▶ [INSTRUCTIONS FOR THE TASK] When a line of the records contains "badge", copy it.

***** AVAILABLE DATA

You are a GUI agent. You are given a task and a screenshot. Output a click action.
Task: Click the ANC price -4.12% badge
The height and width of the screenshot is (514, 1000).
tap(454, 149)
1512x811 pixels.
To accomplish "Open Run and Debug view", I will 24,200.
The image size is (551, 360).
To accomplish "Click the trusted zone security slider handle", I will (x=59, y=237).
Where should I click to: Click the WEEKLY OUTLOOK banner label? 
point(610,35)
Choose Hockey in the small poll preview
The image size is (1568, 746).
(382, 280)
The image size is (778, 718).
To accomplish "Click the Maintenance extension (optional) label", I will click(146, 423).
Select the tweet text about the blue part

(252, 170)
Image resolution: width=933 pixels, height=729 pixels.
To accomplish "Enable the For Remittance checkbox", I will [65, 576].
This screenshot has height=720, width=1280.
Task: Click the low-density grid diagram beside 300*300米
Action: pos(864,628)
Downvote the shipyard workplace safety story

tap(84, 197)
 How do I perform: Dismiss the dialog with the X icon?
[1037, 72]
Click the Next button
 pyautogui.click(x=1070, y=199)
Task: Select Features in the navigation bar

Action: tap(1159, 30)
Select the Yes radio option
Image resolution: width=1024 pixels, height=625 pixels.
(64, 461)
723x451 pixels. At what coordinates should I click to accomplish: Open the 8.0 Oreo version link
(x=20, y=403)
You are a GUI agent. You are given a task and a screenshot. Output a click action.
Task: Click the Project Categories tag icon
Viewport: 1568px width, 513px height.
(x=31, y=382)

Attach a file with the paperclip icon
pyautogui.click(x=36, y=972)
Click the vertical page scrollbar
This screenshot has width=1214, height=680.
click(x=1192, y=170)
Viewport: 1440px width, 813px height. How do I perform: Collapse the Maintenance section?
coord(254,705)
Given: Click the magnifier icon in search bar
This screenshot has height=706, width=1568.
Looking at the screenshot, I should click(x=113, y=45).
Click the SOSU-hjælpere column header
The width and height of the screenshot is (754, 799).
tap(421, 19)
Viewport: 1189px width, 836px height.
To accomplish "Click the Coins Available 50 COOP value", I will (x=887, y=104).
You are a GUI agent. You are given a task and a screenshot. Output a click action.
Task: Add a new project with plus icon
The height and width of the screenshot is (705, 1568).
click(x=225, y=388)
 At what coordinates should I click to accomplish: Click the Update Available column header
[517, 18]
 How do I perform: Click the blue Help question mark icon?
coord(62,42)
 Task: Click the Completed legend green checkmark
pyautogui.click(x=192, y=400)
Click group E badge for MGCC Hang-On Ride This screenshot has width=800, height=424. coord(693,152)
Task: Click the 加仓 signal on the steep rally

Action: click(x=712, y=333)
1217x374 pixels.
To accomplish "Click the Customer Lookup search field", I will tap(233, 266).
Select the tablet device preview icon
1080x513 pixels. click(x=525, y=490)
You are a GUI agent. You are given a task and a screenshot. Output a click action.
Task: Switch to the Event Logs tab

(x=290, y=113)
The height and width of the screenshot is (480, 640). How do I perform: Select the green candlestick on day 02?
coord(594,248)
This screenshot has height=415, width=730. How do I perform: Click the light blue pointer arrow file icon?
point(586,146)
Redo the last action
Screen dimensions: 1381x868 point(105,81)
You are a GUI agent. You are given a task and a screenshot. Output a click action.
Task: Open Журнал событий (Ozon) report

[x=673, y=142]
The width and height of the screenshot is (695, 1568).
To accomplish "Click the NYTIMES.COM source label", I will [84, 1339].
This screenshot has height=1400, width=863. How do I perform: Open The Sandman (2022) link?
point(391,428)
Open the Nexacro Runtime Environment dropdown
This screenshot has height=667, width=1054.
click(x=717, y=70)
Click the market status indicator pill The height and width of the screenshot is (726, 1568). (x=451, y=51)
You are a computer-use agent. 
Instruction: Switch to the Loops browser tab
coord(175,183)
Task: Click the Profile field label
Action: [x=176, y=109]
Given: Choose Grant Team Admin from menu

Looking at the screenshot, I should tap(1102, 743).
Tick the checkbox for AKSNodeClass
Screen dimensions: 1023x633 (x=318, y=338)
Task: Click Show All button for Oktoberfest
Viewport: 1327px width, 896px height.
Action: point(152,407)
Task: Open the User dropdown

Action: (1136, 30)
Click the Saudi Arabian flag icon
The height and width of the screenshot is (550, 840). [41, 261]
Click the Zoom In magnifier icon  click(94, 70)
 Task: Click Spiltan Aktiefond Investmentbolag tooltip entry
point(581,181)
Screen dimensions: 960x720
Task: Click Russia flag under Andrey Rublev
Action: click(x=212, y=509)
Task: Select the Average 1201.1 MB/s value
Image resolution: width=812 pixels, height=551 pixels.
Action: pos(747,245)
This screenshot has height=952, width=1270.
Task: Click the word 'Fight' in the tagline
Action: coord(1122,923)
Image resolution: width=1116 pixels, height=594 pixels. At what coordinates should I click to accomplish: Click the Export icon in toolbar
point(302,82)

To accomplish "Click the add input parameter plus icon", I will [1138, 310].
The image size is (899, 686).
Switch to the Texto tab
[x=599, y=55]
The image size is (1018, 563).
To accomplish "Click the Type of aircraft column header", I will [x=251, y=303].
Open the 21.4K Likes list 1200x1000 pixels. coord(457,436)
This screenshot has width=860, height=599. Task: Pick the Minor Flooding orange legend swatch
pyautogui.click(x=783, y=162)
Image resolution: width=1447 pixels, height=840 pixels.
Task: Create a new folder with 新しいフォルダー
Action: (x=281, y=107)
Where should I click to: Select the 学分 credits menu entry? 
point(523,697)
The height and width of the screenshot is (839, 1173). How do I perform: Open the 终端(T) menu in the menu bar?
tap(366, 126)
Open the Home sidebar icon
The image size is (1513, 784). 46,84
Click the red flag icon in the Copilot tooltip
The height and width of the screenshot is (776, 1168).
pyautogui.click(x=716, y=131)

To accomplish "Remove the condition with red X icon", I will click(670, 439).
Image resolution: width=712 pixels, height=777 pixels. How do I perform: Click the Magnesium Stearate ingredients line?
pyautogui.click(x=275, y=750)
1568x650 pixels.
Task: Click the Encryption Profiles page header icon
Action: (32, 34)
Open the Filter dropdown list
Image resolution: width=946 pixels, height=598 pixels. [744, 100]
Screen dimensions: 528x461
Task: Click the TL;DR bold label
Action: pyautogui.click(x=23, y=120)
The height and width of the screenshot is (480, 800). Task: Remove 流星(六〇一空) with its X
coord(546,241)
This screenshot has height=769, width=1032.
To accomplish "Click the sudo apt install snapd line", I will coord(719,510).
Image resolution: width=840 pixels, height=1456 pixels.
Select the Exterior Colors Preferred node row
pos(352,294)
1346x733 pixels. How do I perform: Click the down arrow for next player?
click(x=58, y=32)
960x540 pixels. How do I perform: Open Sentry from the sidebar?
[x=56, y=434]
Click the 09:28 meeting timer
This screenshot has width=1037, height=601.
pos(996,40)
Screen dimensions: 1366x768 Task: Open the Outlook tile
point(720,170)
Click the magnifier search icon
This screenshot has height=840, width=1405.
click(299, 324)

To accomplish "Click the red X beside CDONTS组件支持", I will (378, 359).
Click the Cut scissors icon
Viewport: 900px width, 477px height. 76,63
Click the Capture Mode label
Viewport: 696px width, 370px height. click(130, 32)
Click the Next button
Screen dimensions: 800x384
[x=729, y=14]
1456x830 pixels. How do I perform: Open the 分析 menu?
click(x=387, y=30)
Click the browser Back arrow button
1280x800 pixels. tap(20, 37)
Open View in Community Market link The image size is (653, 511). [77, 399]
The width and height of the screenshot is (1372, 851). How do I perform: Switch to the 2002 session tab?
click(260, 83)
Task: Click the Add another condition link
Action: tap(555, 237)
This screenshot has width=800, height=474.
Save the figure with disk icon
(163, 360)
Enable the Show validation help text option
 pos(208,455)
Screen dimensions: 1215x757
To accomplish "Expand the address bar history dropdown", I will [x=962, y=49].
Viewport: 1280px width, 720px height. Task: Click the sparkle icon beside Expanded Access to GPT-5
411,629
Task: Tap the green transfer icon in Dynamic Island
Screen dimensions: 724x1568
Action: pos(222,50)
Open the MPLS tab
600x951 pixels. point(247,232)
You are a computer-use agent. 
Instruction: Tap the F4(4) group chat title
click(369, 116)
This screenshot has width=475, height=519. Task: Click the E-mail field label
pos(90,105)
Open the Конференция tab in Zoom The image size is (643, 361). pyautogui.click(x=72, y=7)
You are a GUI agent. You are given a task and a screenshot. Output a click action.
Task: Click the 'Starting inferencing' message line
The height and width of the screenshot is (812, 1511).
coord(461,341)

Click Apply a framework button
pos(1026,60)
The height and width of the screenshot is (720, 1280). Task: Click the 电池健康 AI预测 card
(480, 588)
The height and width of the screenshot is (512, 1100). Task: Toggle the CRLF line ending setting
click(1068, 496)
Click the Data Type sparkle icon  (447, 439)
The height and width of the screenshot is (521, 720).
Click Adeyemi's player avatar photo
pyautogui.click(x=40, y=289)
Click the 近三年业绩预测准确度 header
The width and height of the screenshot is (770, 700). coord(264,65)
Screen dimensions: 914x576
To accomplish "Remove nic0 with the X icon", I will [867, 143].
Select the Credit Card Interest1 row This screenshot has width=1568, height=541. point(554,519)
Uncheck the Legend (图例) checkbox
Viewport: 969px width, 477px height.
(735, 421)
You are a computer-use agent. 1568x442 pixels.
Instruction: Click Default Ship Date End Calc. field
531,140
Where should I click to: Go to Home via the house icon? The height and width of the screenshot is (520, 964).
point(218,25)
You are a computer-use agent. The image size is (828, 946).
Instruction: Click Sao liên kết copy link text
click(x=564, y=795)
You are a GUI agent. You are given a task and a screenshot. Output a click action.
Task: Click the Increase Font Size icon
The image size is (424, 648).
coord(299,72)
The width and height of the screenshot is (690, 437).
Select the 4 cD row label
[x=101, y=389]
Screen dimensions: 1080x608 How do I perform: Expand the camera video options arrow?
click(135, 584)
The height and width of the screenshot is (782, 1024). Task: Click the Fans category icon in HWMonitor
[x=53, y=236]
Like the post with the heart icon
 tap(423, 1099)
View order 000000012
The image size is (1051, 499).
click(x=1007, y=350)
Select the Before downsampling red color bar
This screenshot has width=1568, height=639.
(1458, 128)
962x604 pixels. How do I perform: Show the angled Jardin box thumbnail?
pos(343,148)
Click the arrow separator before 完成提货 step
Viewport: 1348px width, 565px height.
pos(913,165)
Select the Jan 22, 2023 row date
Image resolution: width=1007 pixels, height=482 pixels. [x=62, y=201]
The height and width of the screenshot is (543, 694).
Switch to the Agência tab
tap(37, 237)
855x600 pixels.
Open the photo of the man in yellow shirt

**********

▶ [ANSWER TO THIS TASK]
Task: Click the ANC price -4.12% badge
Click group E badge for MGCC Hang-On Ride This screenshot has width=800, height=424. coord(693,152)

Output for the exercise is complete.